Activity
Restate, word for word, the run of lines that starts at the line containing "The image size is (1291, 761)." and ends with the final line of the listing. Leave pictures out.

- Opening Delimiter -

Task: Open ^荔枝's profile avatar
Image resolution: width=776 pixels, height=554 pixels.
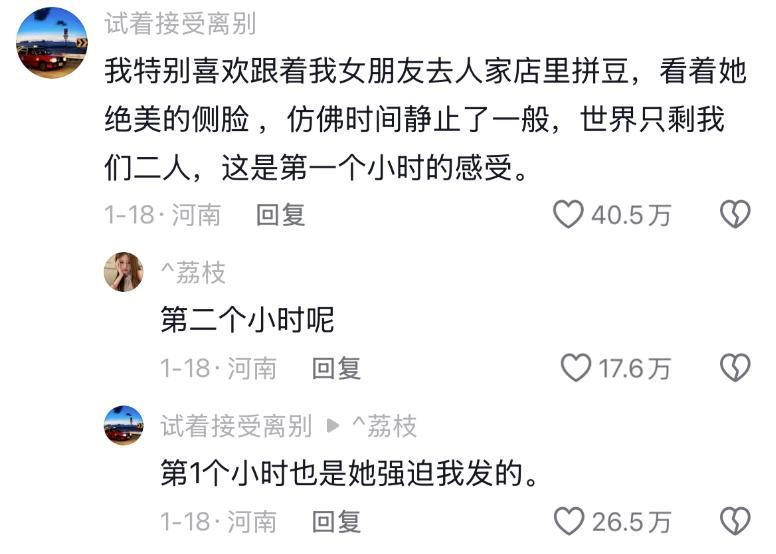Action: coord(124,272)
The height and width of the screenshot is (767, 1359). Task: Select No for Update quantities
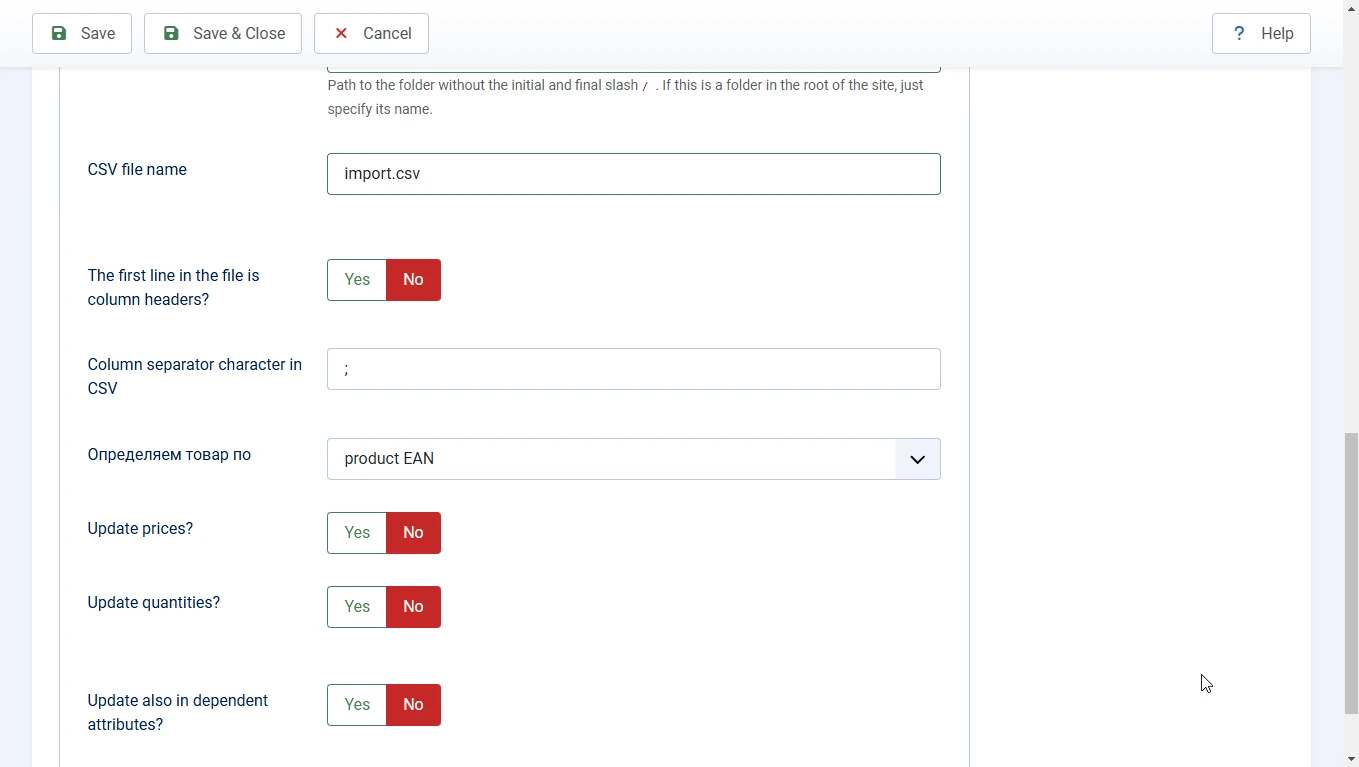tap(413, 607)
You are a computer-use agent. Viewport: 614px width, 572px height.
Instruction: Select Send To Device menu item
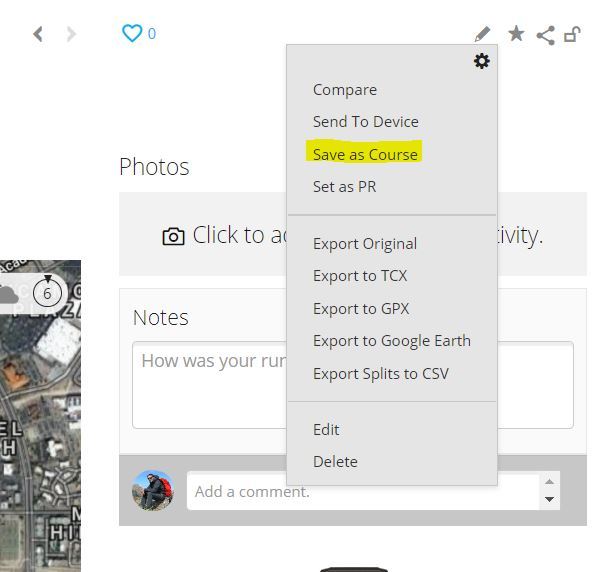(x=365, y=122)

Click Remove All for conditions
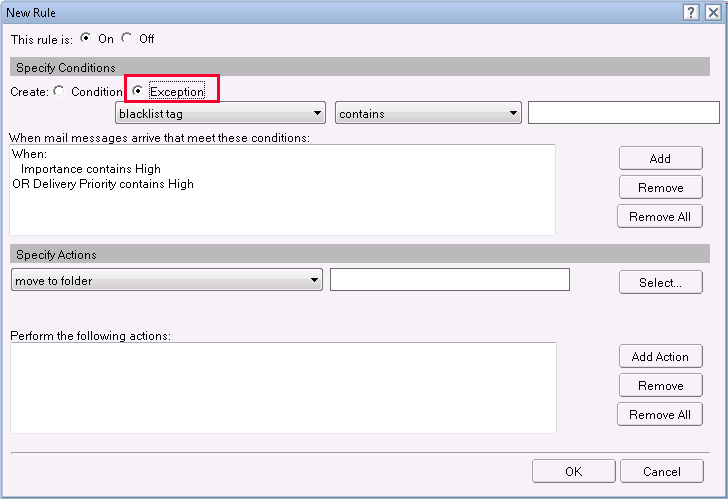point(660,217)
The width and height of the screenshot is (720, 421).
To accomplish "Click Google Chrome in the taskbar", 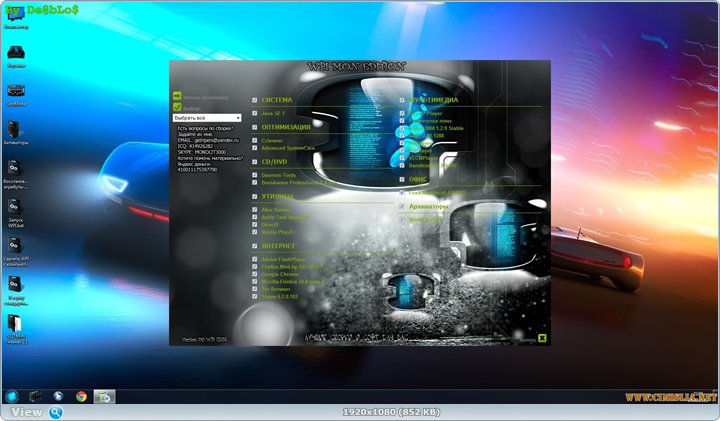I will (x=80, y=397).
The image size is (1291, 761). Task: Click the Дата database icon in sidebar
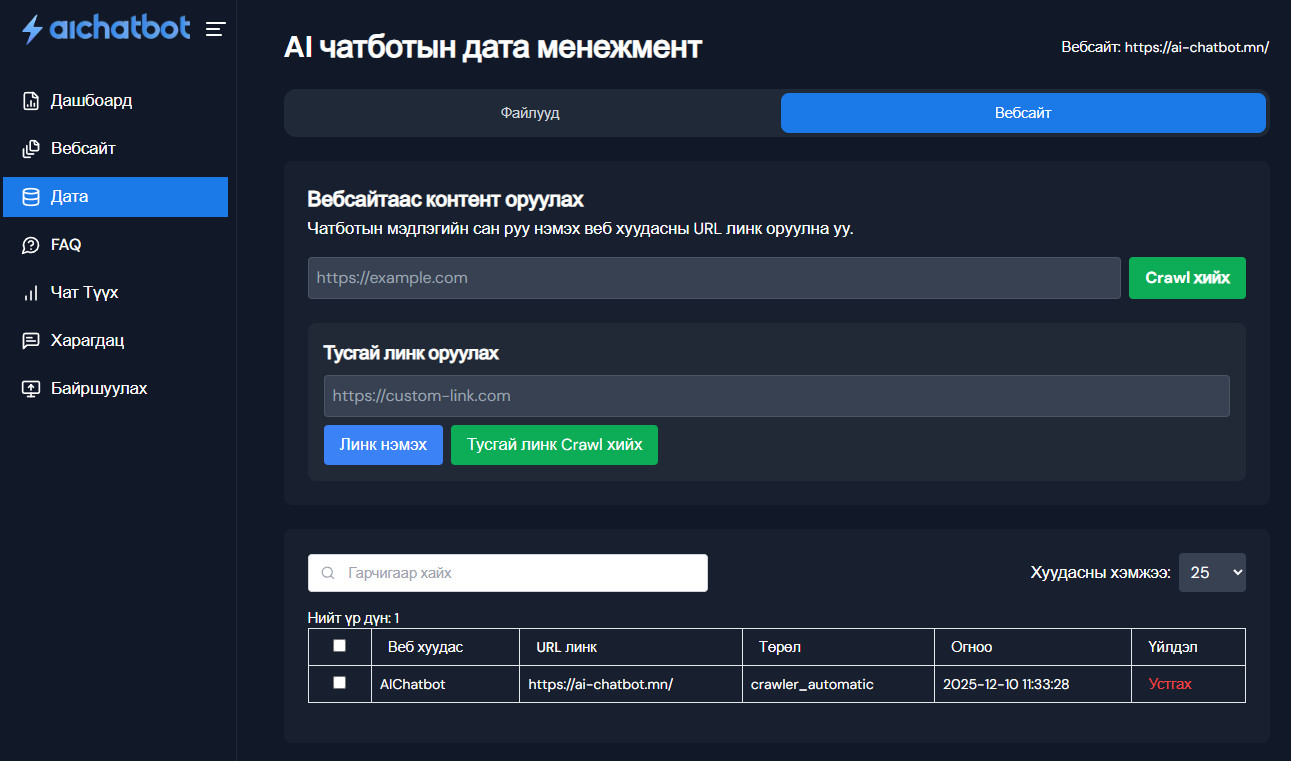(x=31, y=197)
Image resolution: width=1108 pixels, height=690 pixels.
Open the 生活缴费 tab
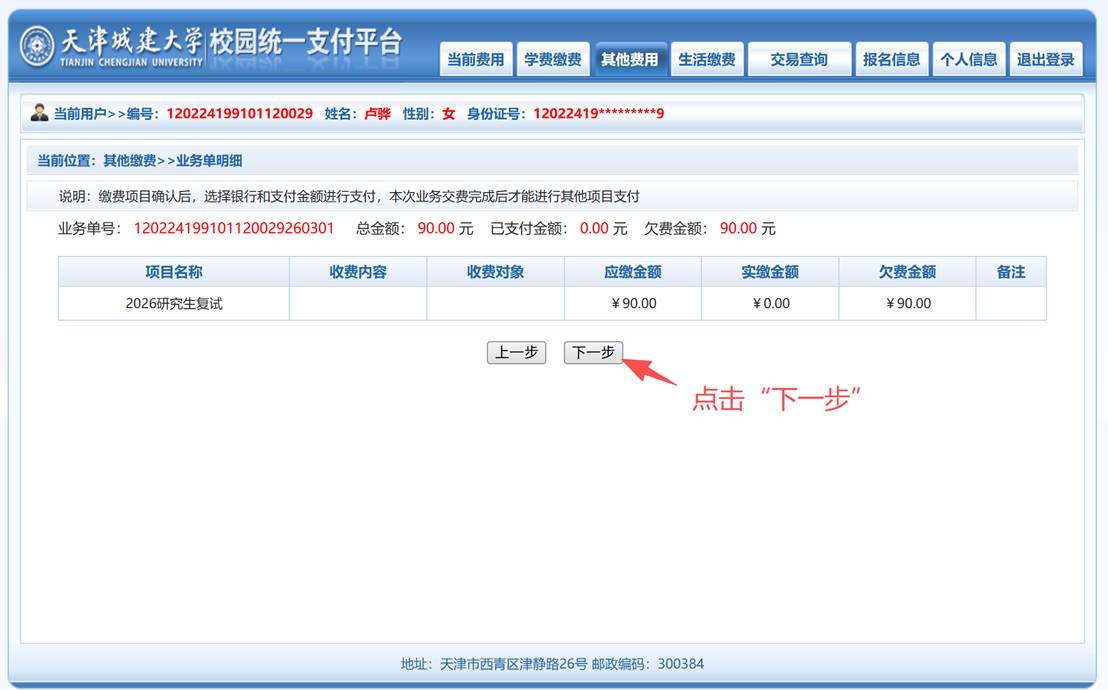click(707, 59)
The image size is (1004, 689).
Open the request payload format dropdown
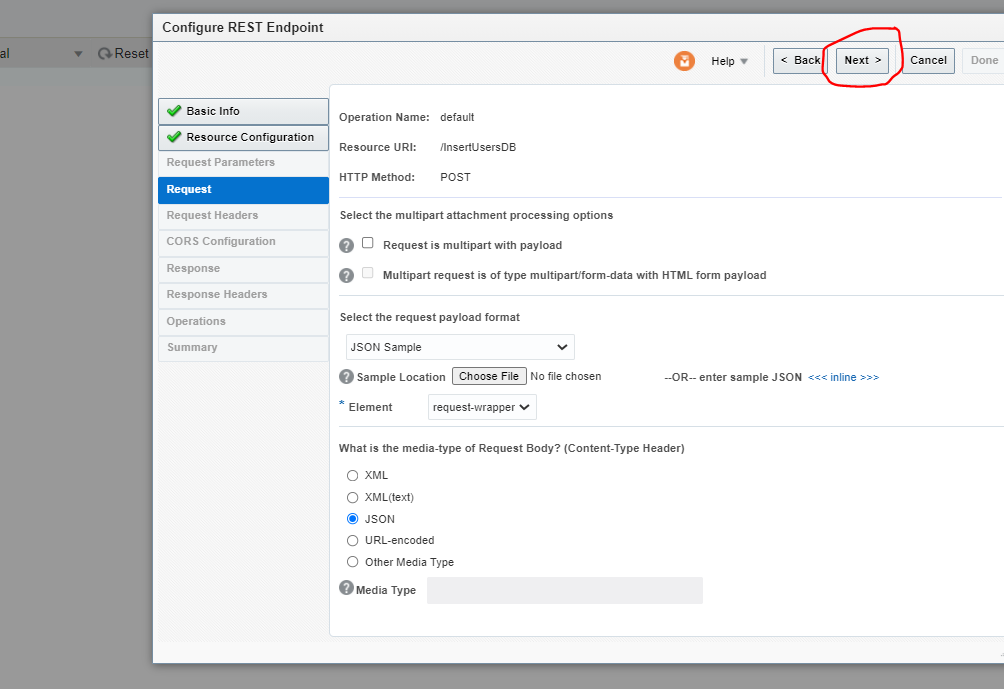pyautogui.click(x=459, y=347)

- Closing Delimiter -

Exercise output
The image size is (1291, 761). Task: Click the Дата database icon in sidebar
(x=31, y=197)
Image resolution: width=1108 pixels, height=690 pixels.
Open the 生活缴费 tab
click(707, 59)
The image size is (1004, 689).
Open the request payload format dropdown
pyautogui.click(x=459, y=347)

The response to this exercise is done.